To Eat Or Not To Eat - Pulses?
I need help to understand what kind of pulses make the non-grain category? I live in India, which is huge on pulses for most of the meals and easy accessible.
Wiki post: "Included in the pulses are: dry beans like pinto beans, kidney beans and navy beans; dry peas; lentils"
Pulse (legume) - Wikipedia, the free encyclopedia
"The term "pulse", as used by the Food and Agricultural Organization (FAO), is reserved for crops harvested solely for the dry seed. This excludes green beans and green peas, which are considered vegetable crops. Also excluded are crops that are mainly grown for oil extraction (oilseeds like soybeans and peanuts), and crops which are used exclusively for sowing (clovers, alfalfa).
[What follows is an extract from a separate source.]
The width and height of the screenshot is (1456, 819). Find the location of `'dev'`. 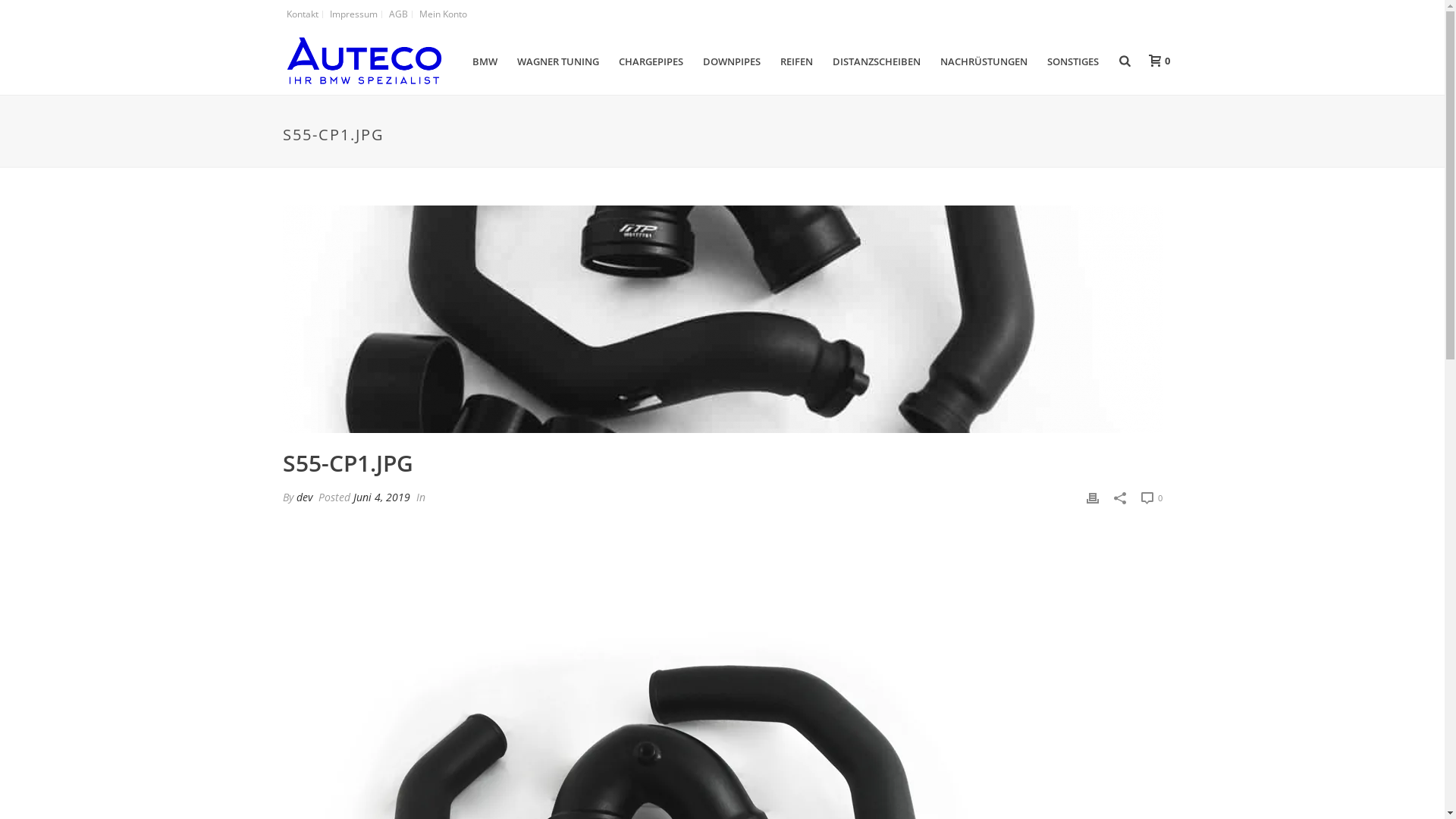

'dev' is located at coordinates (295, 497).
However, in common use, these distinctions are not clearly made, and many of the varieties so classified and given below are also used as vegetables, with their beans in pods while young; cooked in whole cuisines; and sold for the purpose; for example, black eyed beans, lima beans and Toor or pigeon peas are thus eaten as fresh green beans, or cooked as part of a meal."
I am not sure if pulses work good within primal, and if so, then at what (pyramid) level it exists - how much can I gorge
nope - what you are calling pulses are not primal/paleo.
Primal/Paleo allow beans and peas as vegetable - in other words no dry pulses. The diets that allow pulses and are closest to Primal/Paleo in the concept are Slow Carb diets. Since the pulses is a staple in India, the approach that can be recommended is not eating more than 1 cup of cooked starches a day (pulses, potato, sweet potato, rice). Now, if you would like to eat a lot of pulses, AND gorging, I would recommend Tim Ferris 4-Hour Body book that is very much pulses-based and insists on one feast day a week in his slow-carb approach.
Thanks, Tomi and Leida for responding.
That's a great tip, of which I had no idea: slow carb diets and keeping off dry pulses. Yes, pulses are a staple diet in India, though not something that I can't avoid being at home - stick to veggies and non-veg & eggs. Good to know that one-cup of cooked starches could be alright.
I have other challenges being Type 1 diabetic. I am convinced that going low-carb is the way to go but I need to be careful about the reduction of insulin, which I intend doing gradually. Also, take care to maintain my weight if not increase since I am on the low side.
I shall take a look at Tom Ferris' recommendation.